● What is required
I would like the line with "Expand the 配件库存管理 section using the plus icon" and every line after it, down to the end of the entries below, output exactly and without pictures.

● Supplied material

......

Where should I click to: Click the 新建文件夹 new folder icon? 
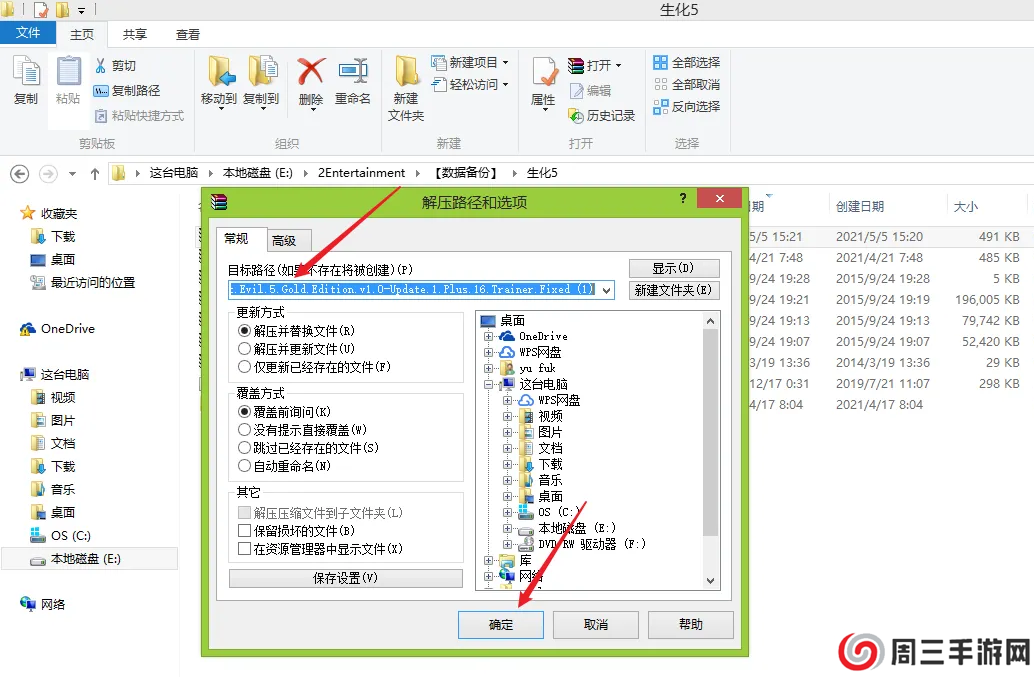click(405, 85)
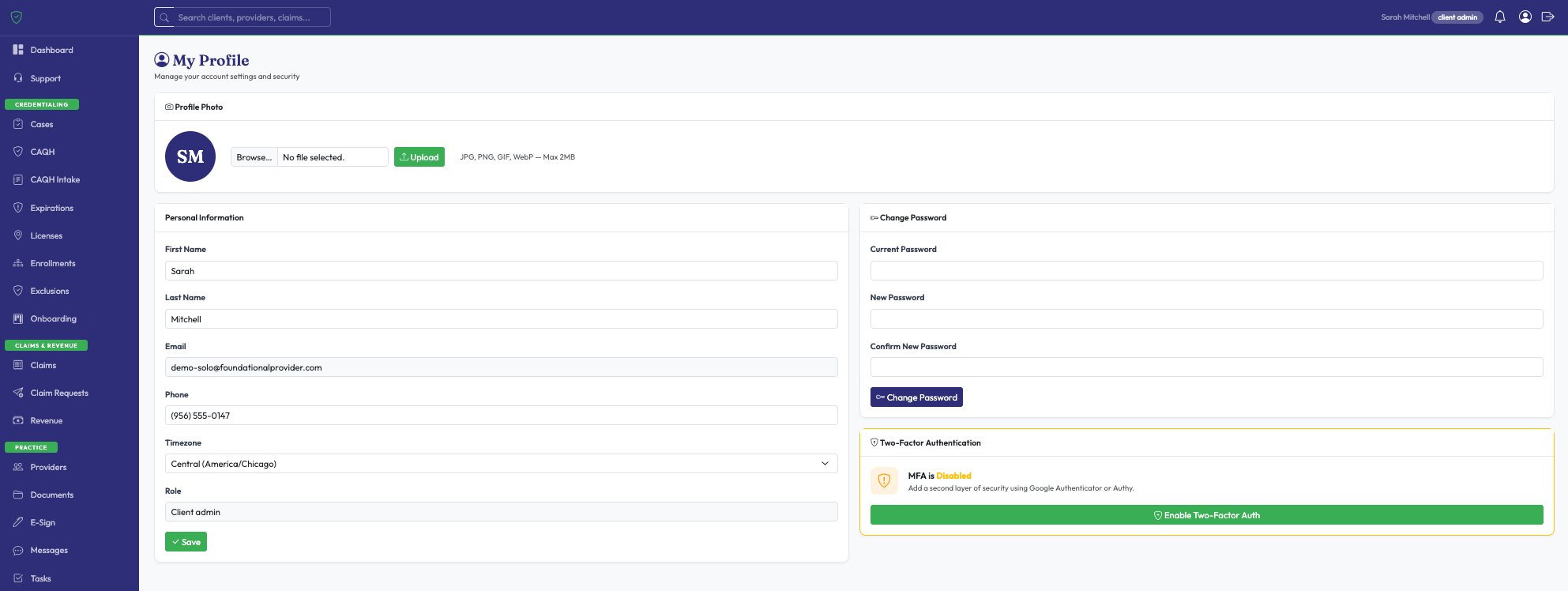Screen dimensions: 1568x591
Task: Open the Claims page from sidebar
Action: (43, 365)
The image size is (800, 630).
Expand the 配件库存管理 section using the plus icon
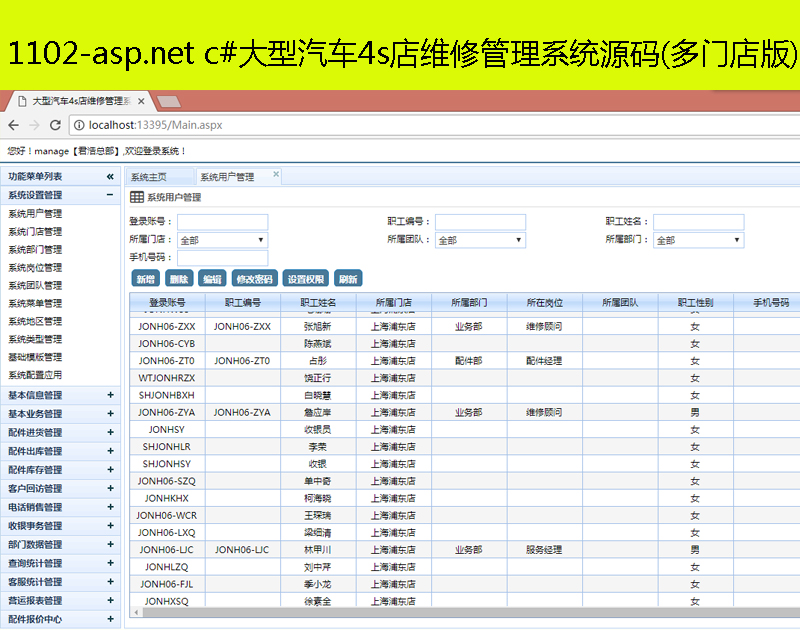pyautogui.click(x=110, y=469)
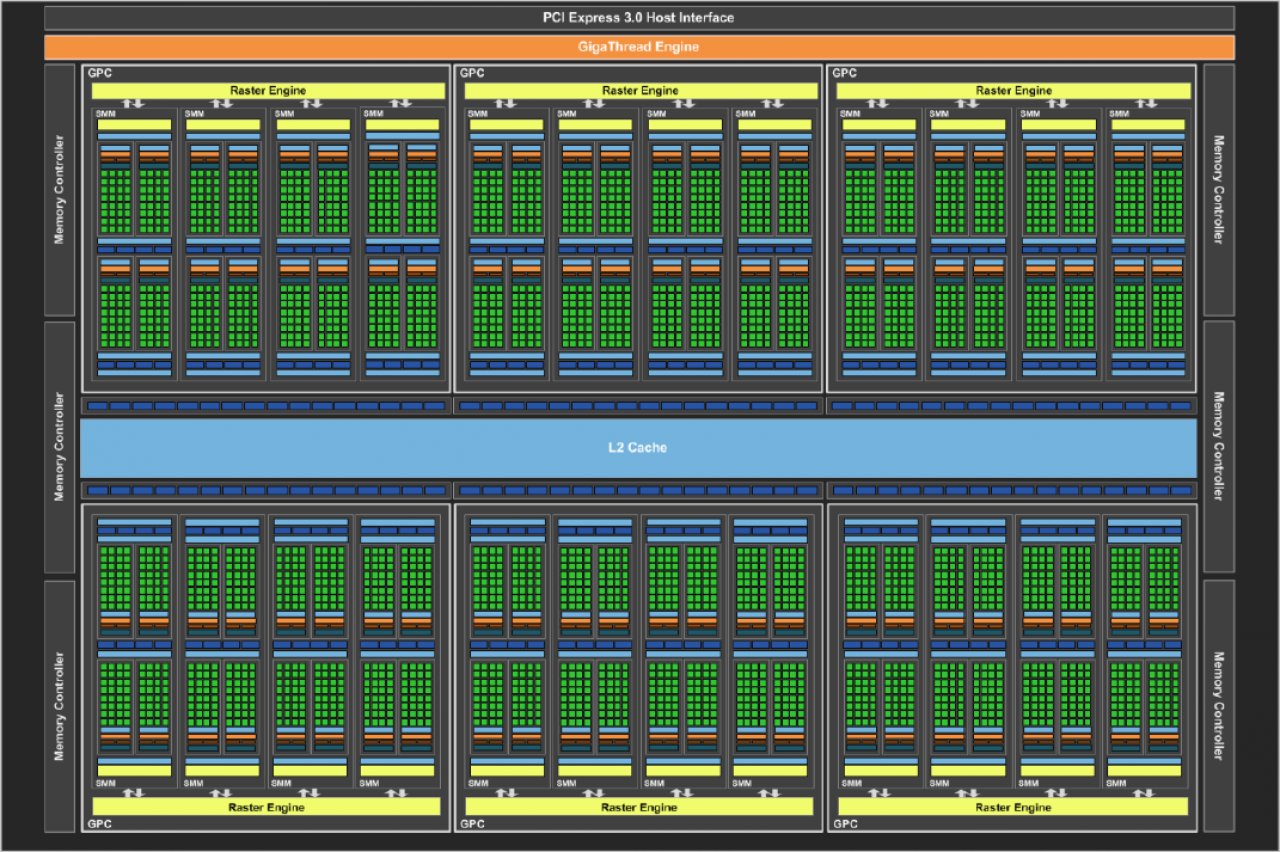Select Raster Engine in the upper-right GPC
Screen dimensions: 1280x852
(1014, 91)
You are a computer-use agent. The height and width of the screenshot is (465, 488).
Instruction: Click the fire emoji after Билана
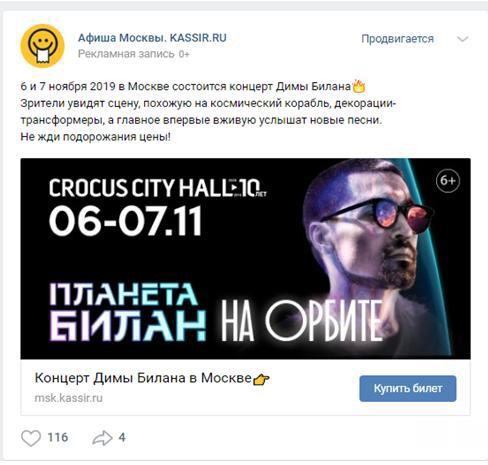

......

● Output
Expand the 配件库存管理 section using the plus icon
pyautogui.click(x=110, y=469)
Select Raster Engine in the upper-right GPC
Screen dimensions: 1280x852
(1014, 91)
You are a computer-use agent. The height and width of the screenshot is (465, 488).
Instruction: Click the fire emoji after Билана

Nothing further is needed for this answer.